[[ SUPPLIED DATA open ]]
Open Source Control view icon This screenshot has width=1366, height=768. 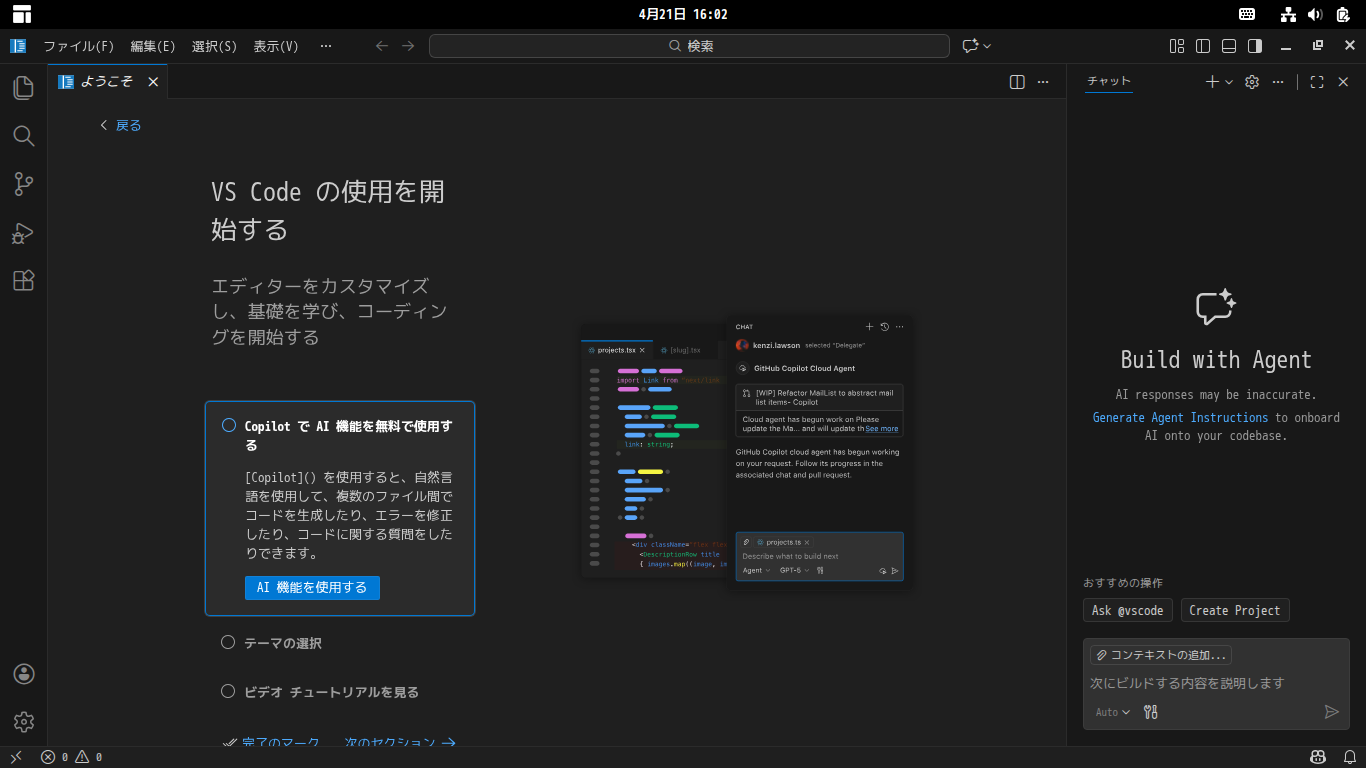click(x=24, y=184)
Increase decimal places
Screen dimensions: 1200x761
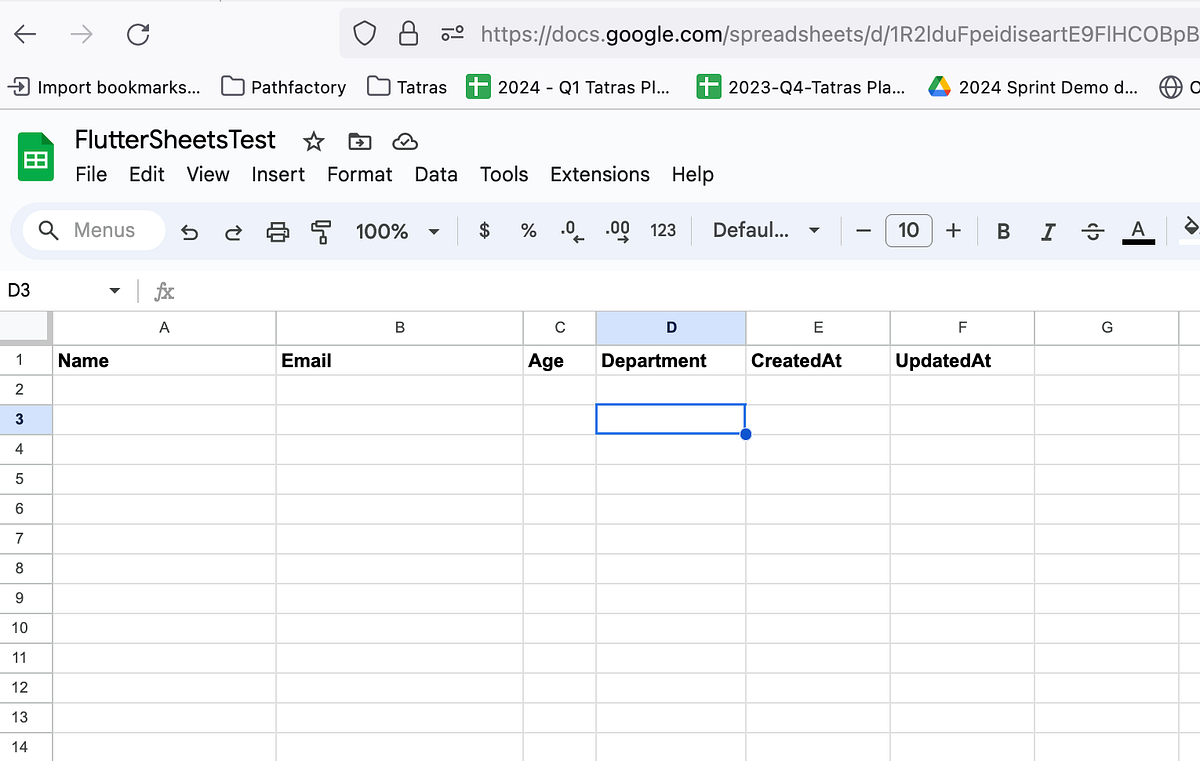tap(616, 231)
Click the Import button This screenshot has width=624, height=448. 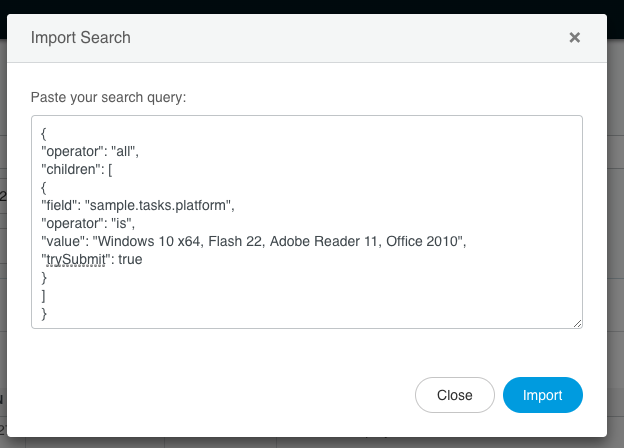(x=542, y=395)

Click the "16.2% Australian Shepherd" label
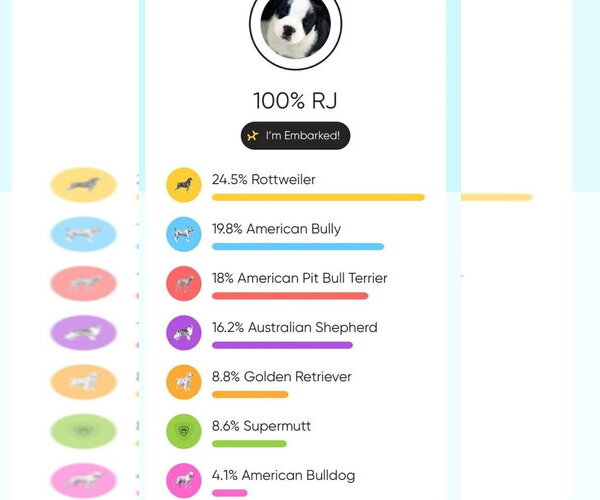click(294, 327)
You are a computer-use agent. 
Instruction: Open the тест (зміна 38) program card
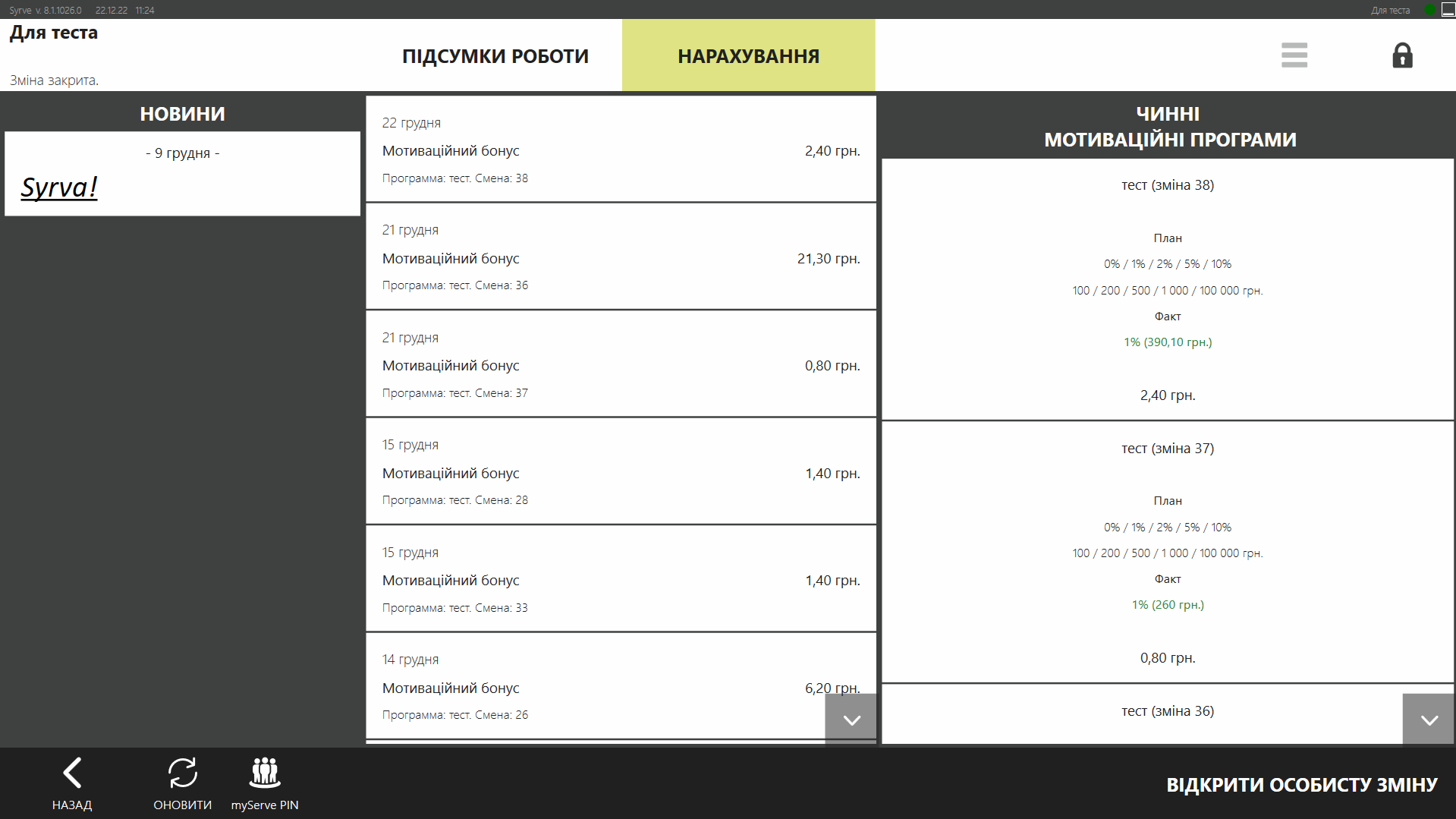tap(1167, 289)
[[ SUPPLIED DATA closed ]]
* REQUIRED ACTION: Where the line containing "You are a computer-use agent." appears in the data above, begin there and output every line through the last, exactly and without pictures.

* EXERCISE RESULT:
You are a computer-use agent. 
Instruction: Open the тест (зміна 38) program card
tap(1167, 289)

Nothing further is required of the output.